WHAT YOU NEED TO DO:
A. In the Pinot Slack digest, when does the team plan to add a write API to Pinot?
B. Print the part of the Pinot Slack digest between "Apache Pinot Daily" and "as of now...", inclusive.

EXCERPTED TEXT:

Apache Pinot Daily Email Digest (2021-01-07)

Pinot Slack Email Digest Thu, 07 Jan 2021 18:00:33 -0800

#general

@rchandel: @rchandel has joined the channel
@gamparohit: @gamparohit has joined the channel
@tangyonga: Hi, Team, a streaming app often does the following: 1. Read local files using flume into kafka 2. Do ETL transformation from kafka topic using flink 3. Pull data from flink into Linkedin's Pinot So, I am not doing direct map from kafka to pinot table just like , any suggestion or example can help me, thanks!
@g.kishore: You can write the output of Dlink to another Kafka topic for real-time ingest or use Pinot segment generation api to do periodic batch uploads
@tangyonga: thanks reply. @g.kishore In reality, I wish to write output of flink/dlink into pinot in memory way.
@g.kishore: Pinot does not have a write api as of now...
@g.kishore: write happens via Kafka
@g.kishore: its something we plan to add in 2021
@tangyonga: Sure, I am ready to write the output of Dlink to another Kafka topic for real-time ingest, looking forward to write api :thumbsup:
@vinulam: @vinulam has joined the channel
@tangyonga: Hi team, Uber makes a contribution about Schema inference for saving a lot of manual effort. I think that while landing production, this capability is important. So, any plan for adding the capability into 2021 roadmap or currently has been implemented? Thanks! ()
@yupeng: Hi Mark, at Uber we didn’t do this feature in Pinot layer
@yupeng: but a workflow management system that integrates Pinot as a connector, but I think it’s a good idea to abstract this logic and make it part of util/tooling. @changliu
@tangyonga: I see, thanks @yupeng!
@sankalp.jain02: @sankalp.jain02 has joined the channel

#random

#troubleshooting

@rchandel: @rchandel has joined the channel
@gamparohit: @gamparohit has joined the channel
@vinulam: @vinulam has joined the channel
@sankalp.jain02: @sankalp.jain02 has joined the channel
@ken: If I do a query with a `where mvfield in ('a', 'b') group by mvfield`, and `mvfield` is a multi-valued field, I get a result with groups for values from `mvfield` that aren’t in my where clause. I assume I’m getting groups for every value found in `mvfield` from rows where `mvfield` contains a match for my filter, but it seems wrong…am I missing something?

DATASET EXTRACT:
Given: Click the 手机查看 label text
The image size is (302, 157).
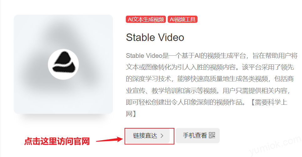Looking at the screenshot, I should (195, 135).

SOLUTIONS TO THE PROBLEMS:
A. In 2021.

B.
Apache Pinot Daily Email Digest (2021-01-07)

Pinot Slack Email Digest Thu, 07 Jan 2021 18:00:33 -0800

#general

@rchandel: @rchandel has joined the channel
@gamparohit: @gamparohit has joined the channel
@tangyonga: Hi, Team, a streaming app often does the following: 1. Read local files using flume into kafka 2. Do ETL transformation from kafka topic using flink 3. Pull data from flink into Linkedin's Pinot So, I am not doing direct map from kafka to pinot table just like , any suggestion or example can help me, thanks!
@g.kishore: You can write the output of Dlink to another Kafka topic for real-time ingest or use Pinot segment generation api to do periodic batch uploads
@tangyonga: thanks reply. @g.kishore In reality, I wish to write output of flink/dlink into pinot in memory way.
@g.kishore: Pinot does not have a write api as of now...